E all’interno? Ci sono fiumi a corso libero, corsi d’acqua regolati da chiuse e dighe, canali e, come se non bastasse, anche forme miste. In caso di piogge persistenti e disgelo il livello dell’acqua sale, mentre in caso di siccità scende – come sta accadendo ora in molte località della Germania.
A volte l'acqua viene scaricata, altre volte immessa. Praticamente non esiste quasi nessun luogo in cui il livello dell'acqua rimanga stabile e costante durante tutto l'anno. Di conseguenza, la misurazione viene effettuata più volte al giorno, utilizzando il misuratore di livello. Le aste di misurazione, solitamente di colore giallo e nero, si trovano su ogni corso d'acqua navigabile.
I livelli attuali vengono diffusi dai centri di controllo di zona tramite avvisi affissi, alla radio, via radio, in televisione e su Internet. Tuttavia, il livello presenta un inconveniente non del tutto irrilevante:
Il valore che si legge sull'indicatore, infatti, non fornisce alcuna indicazione sulla profondità effettiva dell'acqua. Questa deve essere calcolata, e quasi sempre è lo skipper stesso a doversene occupare. Inoltre, non esiste una procedura uniforme a livello nazionale per farlo.
Per la navigazione professionale è particolarmente importante che la profondità dell’acqua sia sufficiente. Per questo motivo si segue il canale navigabile. Secondo la norma DIN, con questo termine si indica quella parte del canale navigabile in cui “sono presenti larghezze e profondità destinate al traffico navale continuo, di cui si mira a garantire il mantenimento”.
In altre parole: la profondità del canale navigabile è il parametro determinante, non il livello dell’acqua. Per questo motivo si cerca di mantenerla costante – ad esempio tramite dragaggio – e si parla quindi di profondità minima garantita del canale navigabile.
Per motivi di sicurezza, la misurazione viene effettuata dal punto più basso del canale navigabile, il cosiddetto livello massimo del fondo. Come già accennato, tuttavia, il livello dell’acqua oscilla e con esso anche la profondità effettiva del canale navigabile: è qui che entra in gioco il livello idrometrico.
Il livello esatto dell'acqua viene solitamente misurato con un galleggiante e registrato automaticamente nella stazione di misurazione. Oltre alla scala di misurazione, spesso vengono utilizzati contatori analogici o digitali come ausilio visivo per i naviganti.

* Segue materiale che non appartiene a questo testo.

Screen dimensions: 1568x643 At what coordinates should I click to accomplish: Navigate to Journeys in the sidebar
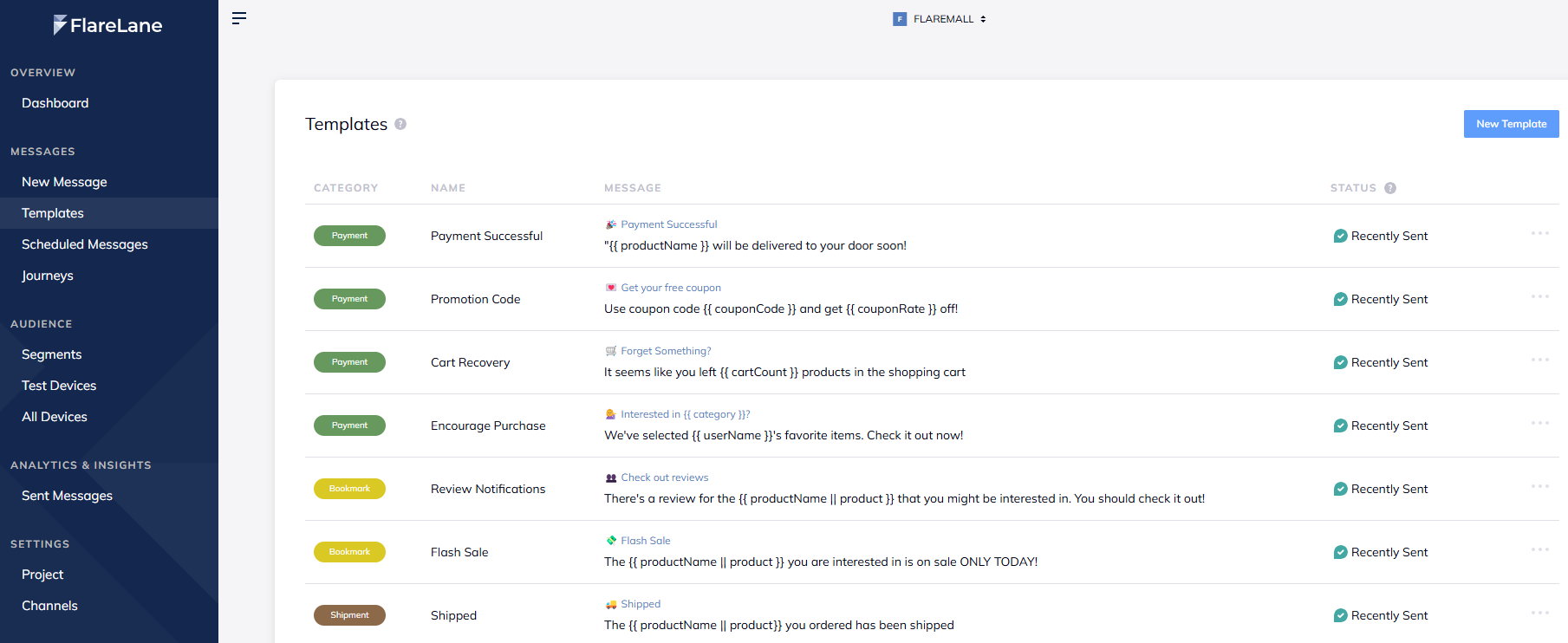pyautogui.click(x=48, y=276)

Viene sempre visualizzato il livello giornaliero; la misurazione parte dal livello zero, ovvero l’estremità inferiore dell’asta. È importante sapere che questo punto non si trova alla stessa quota del fondo o del livello di riferimento del corso d’acqua. Nel caso dei fiumi, ad esempio, il corso della corrente e l’alveo cambiano troppo spesso per poter adeguare ogni volta i livelli di riferimento.